No baixar da fumaça, as vespas montam ninhos

\\ CONTOS

Era salgado o som das vespas, seus gritos, seus aplausos … suas asas batiam águas salgadas e diziam “adeuzzzzzz”.

Por Tomás Fiore Negreiros

"Bandiere all'altare della patria" (1915), de Giacomo Balla*.

Eles estavam chegando



Impelida pela violência telimagética propagada pela pequena caixaFUMAÇA.

FUMAÇombreada manchava imagens à la rorschach no papel de parede listrado.

Feixes cinza-clareados subiam e somavam sobre o cinzeiro atacandoFUMAÇA.

FUMAÇurradadasmassas esfumaçando tempestade sombreada assaltando a sala.



— Meus irmãos, minhas irmãs. Gostaria de saudar todos vocês; vocês que estiveram comigo desde o começo da nossa jornada, vocês que carregaram em seus ombros, e vão continuar carregando, a nossa causa! — palma, palma, respiro, retoma o fôlego — Saúdo os irmãos dos pampas do sul; saúdo os irmãos do norte que desceram até aqui; saúdo nosso povo nordestino. Saúdo todos vocês, meus irmãos e irmãs de pátria. O futuro do nosso país será impulsionado por vocês, por nós. Nós somos o futuro!

Corta a cena. A tela do aparelho é tomada vertiginosamente pela multidão. Homens, mulheres, crianças, crianças, bandeiras flamulavam em contorno ao vento, homens, ‘quem?’, homens, punhos cerrados, ao fundo o horizonte, ‘quando?’ mulheres, homens, ‘vivaaaa!!!’, homanças, chapéus erguidos, crianças, ‘irmãos’, pôr do sol eterno, a fumaça do cigarro de uns, mulhorens, aplausos aqui, gritos lá, crianças. A massa. A praça. Pra sempre.

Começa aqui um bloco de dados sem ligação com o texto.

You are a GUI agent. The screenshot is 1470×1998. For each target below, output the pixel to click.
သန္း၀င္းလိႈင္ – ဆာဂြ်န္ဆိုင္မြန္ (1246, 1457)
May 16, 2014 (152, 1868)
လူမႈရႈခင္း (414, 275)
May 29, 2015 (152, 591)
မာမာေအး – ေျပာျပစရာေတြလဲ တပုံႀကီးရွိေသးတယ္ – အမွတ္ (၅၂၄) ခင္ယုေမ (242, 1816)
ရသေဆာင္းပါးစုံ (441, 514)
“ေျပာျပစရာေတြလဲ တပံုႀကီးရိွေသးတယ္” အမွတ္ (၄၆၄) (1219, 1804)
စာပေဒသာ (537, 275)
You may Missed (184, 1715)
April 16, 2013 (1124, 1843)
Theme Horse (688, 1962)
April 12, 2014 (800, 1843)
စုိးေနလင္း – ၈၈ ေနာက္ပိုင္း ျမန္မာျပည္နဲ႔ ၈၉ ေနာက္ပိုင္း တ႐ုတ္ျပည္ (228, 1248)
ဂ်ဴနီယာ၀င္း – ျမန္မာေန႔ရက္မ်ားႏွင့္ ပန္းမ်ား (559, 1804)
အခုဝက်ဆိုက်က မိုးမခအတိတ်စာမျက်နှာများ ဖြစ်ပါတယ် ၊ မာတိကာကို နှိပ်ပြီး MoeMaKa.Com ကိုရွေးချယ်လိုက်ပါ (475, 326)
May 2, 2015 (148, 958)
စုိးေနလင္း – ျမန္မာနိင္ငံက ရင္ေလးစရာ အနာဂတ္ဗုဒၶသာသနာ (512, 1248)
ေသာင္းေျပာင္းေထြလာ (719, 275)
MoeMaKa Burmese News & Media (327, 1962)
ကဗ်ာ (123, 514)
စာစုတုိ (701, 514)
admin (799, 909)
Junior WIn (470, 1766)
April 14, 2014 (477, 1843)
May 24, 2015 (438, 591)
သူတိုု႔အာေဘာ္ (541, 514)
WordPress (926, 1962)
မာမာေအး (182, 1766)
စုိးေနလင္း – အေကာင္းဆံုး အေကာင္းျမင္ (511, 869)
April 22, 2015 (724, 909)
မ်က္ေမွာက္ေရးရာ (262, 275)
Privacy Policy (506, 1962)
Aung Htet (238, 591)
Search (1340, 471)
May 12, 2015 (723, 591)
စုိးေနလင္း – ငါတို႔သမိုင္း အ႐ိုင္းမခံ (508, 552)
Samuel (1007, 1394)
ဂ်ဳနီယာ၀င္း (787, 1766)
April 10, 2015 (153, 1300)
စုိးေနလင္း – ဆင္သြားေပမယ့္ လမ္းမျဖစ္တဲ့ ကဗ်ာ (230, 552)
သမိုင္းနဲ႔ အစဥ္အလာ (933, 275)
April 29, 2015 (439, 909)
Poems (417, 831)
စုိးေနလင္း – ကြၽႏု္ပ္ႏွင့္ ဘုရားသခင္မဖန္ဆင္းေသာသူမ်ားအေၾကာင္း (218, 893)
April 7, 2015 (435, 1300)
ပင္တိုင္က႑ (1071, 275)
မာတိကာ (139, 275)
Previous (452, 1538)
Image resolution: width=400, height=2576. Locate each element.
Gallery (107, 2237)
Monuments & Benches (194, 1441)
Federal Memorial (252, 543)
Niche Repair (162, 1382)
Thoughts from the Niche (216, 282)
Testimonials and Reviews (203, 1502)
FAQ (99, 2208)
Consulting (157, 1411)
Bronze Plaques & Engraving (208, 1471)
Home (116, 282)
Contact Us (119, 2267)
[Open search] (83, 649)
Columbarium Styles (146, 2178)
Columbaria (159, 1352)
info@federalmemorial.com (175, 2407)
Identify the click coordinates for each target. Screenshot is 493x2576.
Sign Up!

Corte. A câmera volta a enquadrar o palanque; a centralizar o maestro que lançava olhares contundentes à multidão, regendo a sinfonia polifônica que assaltava a acústica da praça televisionada. Era homem-rocha: apoiava o braço firme no orador sem perder a rigidez e postura. Viril. Era tão sólido e concreto quanto seu discurso de aço, quanto qualquer um ali presente naquela cena futurista, surrealista. Imponente, levantou o braço, sustentando o ar em toneladas.

Silêncio.

— Mas se nós, homens e mulheres; se nós, o povo, somos o futuro ... é porque temos um presente em comum. Um presente que recai sobre cada um aqui — erguia o dedo direcionando-o para as partes do conglomerado, cada um que compunha o todo — mais que um presente, temos um dever para com a NOSSA pátria amada. Um dever para com esta vasta e rica terra. Pois, apenas podemos cuidar dessa terra se ela nos pertencer. Minha, sua, sua, sua — apontava para o amontoado de corpos — NOSSA! Precisamos fazer deste país o que ele sempre foi; NOSSO! Não vamos deixar que os vermes usurpadores tomem aquilo que é nosso por direito: a NOSSA terra e NOSSA liberdade.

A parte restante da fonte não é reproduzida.